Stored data

━━━━━━━━━━

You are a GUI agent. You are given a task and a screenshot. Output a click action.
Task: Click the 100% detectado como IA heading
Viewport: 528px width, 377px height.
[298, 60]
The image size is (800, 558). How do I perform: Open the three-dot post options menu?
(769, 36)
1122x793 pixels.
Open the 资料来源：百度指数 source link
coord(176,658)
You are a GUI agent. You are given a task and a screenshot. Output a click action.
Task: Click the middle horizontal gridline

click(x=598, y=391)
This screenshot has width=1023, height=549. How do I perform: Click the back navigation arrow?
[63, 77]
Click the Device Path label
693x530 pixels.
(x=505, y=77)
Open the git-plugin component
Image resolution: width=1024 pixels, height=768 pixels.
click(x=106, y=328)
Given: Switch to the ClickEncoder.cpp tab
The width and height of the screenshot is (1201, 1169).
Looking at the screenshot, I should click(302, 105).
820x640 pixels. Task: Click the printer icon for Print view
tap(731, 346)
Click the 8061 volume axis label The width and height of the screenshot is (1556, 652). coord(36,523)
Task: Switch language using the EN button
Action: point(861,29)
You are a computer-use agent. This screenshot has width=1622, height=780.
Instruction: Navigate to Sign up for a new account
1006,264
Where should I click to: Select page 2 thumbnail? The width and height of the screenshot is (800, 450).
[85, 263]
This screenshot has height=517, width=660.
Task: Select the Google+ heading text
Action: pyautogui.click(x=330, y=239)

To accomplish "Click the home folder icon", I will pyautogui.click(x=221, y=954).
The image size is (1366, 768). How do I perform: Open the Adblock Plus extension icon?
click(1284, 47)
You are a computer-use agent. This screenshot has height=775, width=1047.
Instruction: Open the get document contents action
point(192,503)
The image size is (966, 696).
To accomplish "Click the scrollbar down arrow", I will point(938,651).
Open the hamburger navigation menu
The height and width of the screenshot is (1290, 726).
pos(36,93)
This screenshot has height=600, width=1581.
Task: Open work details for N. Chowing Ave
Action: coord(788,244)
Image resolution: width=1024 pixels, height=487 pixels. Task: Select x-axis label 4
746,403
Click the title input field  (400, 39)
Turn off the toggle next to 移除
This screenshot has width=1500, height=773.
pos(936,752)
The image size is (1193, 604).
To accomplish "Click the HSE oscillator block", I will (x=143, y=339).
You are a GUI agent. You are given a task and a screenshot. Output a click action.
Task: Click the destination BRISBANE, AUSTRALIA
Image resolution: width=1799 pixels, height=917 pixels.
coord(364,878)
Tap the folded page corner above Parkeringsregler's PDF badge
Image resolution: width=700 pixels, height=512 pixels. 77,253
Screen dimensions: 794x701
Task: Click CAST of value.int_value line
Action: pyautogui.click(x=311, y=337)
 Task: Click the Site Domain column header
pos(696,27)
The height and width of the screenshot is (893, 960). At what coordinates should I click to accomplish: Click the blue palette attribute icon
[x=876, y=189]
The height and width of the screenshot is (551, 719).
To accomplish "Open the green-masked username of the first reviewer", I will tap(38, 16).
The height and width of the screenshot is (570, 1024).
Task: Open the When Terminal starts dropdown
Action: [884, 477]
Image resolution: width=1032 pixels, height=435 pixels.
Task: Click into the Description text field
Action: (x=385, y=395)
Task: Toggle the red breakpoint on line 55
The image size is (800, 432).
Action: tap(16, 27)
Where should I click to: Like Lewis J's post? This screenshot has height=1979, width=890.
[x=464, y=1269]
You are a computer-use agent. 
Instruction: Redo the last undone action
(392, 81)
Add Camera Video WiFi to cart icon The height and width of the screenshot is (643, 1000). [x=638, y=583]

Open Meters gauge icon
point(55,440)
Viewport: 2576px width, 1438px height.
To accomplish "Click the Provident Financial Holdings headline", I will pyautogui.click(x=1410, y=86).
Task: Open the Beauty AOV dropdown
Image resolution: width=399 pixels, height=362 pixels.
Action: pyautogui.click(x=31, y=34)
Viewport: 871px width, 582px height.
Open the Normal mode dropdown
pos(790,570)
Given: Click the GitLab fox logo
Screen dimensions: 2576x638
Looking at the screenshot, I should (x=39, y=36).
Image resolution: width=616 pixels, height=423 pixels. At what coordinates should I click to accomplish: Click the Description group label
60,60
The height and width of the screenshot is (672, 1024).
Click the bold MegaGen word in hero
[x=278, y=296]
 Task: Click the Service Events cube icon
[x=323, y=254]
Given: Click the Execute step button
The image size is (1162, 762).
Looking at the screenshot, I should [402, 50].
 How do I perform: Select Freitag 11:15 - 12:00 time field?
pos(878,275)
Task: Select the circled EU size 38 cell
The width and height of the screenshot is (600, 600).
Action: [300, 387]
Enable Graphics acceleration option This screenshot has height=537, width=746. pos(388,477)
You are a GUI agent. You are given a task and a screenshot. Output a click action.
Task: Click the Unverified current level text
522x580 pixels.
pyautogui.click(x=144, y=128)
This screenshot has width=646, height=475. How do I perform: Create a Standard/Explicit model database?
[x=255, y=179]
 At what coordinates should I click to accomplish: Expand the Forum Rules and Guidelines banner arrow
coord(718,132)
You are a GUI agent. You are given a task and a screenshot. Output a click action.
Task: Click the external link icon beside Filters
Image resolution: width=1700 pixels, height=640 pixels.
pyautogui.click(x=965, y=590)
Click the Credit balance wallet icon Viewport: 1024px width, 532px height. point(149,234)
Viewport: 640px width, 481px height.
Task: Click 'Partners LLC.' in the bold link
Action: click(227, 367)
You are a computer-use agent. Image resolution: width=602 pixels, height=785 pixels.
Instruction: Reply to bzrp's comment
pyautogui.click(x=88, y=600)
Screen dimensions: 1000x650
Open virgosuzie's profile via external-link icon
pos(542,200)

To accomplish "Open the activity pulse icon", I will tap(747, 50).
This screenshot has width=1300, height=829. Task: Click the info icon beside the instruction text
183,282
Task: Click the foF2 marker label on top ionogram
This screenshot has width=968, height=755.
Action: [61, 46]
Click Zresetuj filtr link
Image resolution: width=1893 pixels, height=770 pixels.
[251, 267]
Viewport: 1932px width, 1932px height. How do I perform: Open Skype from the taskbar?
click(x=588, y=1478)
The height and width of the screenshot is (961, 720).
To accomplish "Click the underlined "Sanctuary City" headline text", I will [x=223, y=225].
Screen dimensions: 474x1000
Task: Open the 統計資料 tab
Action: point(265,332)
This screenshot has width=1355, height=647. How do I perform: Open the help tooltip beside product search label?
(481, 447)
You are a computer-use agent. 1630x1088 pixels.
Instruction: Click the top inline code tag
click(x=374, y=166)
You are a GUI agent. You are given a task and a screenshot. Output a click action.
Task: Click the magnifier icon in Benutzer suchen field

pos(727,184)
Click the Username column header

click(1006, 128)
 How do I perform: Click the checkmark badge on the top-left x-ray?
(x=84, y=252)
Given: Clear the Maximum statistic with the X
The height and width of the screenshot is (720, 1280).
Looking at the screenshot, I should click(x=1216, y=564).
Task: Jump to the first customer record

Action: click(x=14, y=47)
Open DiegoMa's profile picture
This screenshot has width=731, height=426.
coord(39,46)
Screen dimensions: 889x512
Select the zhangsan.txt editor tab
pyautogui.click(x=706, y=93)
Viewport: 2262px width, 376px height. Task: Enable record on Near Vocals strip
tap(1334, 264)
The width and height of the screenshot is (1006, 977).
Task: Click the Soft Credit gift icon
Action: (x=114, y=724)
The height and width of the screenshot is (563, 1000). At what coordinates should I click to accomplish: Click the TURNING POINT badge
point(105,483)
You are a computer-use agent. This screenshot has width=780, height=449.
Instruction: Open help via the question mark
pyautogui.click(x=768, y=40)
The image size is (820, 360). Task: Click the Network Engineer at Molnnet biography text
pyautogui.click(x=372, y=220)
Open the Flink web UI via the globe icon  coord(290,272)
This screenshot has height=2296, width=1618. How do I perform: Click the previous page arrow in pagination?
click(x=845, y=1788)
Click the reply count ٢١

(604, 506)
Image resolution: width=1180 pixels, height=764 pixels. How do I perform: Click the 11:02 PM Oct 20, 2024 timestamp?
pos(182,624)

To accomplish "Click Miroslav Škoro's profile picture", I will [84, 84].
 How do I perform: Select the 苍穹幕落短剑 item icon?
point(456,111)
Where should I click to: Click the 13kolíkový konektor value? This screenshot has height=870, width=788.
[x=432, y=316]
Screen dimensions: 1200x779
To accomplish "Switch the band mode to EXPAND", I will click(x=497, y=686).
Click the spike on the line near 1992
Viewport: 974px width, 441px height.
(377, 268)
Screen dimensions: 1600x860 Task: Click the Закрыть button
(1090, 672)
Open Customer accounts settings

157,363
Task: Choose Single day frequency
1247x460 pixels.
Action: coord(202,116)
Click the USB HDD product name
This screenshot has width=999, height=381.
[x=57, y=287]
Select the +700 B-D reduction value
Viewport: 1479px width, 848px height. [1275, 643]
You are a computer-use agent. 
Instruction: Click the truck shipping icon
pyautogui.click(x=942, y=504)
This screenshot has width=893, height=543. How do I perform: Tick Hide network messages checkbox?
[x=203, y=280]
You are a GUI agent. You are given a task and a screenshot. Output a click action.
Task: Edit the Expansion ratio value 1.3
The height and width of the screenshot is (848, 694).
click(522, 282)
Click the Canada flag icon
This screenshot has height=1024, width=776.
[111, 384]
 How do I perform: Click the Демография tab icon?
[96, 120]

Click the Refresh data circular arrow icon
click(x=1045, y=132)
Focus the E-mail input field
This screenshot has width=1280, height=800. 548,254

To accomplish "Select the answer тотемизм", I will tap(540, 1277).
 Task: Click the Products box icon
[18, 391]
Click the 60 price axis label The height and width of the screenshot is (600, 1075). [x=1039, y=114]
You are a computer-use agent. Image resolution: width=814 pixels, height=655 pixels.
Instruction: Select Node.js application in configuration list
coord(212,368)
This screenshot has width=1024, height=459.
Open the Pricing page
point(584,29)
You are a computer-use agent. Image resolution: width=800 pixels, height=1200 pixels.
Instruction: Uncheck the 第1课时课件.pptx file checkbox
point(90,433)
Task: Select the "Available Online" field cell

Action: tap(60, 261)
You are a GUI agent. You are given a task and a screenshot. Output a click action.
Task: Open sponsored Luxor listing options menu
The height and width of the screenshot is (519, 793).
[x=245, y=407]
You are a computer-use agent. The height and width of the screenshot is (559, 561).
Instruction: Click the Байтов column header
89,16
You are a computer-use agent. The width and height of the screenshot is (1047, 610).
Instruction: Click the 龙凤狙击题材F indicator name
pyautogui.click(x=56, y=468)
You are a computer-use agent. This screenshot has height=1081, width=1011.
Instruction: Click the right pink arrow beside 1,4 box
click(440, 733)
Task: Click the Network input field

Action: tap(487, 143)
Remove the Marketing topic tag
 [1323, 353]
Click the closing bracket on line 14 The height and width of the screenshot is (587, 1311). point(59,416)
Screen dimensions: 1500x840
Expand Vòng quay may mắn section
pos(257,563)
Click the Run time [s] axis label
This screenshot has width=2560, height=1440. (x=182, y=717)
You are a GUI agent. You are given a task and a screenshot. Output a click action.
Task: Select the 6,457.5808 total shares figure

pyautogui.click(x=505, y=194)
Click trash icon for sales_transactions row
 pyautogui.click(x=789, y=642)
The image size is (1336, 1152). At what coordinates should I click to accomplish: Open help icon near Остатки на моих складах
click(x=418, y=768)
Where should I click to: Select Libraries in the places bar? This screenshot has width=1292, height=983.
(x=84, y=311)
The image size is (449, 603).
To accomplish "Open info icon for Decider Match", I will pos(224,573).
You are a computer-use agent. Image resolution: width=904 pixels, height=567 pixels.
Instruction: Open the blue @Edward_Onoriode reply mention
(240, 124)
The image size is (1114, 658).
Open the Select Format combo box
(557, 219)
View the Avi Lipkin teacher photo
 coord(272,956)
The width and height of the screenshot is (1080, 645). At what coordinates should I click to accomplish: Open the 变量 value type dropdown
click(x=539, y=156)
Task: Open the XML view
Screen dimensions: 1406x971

━━━━━━━━━━

● **WORK REQUEST**:
Print, without alteration, only the lines above between the one holding "Select the zhangsan.txt editor tab" and the one holding "Click the USB HDD product name", inclusive.

● **WRITTEN REPLY**:
Select the zhangsan.txt editor tab
pyautogui.click(x=706, y=93)
Viewport: 2262px width, 376px height. Task: Enable record on Near Vocals strip
tap(1334, 264)
The width and height of the screenshot is (1006, 977).
Task: Click the Soft Credit gift icon
Action: (x=114, y=724)
The height and width of the screenshot is (563, 1000). At what coordinates should I click to accomplish: Click the TURNING POINT badge
point(105,483)
You are a computer-use agent. This screenshot has width=780, height=449.
Instruction: Open help via the question mark
pyautogui.click(x=768, y=40)
The image size is (820, 360). Task: Click the Network Engineer at Molnnet biography text
pyautogui.click(x=372, y=220)
Open the Flink web UI via the globe icon  coord(290,272)
This screenshot has height=2296, width=1618. How do I perform: Click the previous page arrow in pagination?
click(x=845, y=1788)
Click the reply count ٢١

(604, 506)
Image resolution: width=1180 pixels, height=764 pixels. How do I perform: Click the 11:02 PM Oct 20, 2024 timestamp?
pos(182,624)

To accomplish "Click Miroslav Škoro's profile picture", I will [84, 84].
 How do I perform: Select the 苍穹幕落短剑 item icon?
point(456,111)
Where should I click to: Click the 13kolíkový konektor value? This screenshot has height=870, width=788.
[x=432, y=316]
Screen dimensions: 1200x779
To accomplish "Switch the band mode to EXPAND", I will click(x=497, y=686).
Click the spike on the line near 1992
Viewport: 974px width, 441px height.
(377, 268)
Screen dimensions: 1600x860 Task: Click the Закрыть button
(1090, 672)
Open Customer accounts settings

157,363
Task: Choose Single day frequency
1247x460 pixels.
Action: coord(202,116)
Click the USB HDD product name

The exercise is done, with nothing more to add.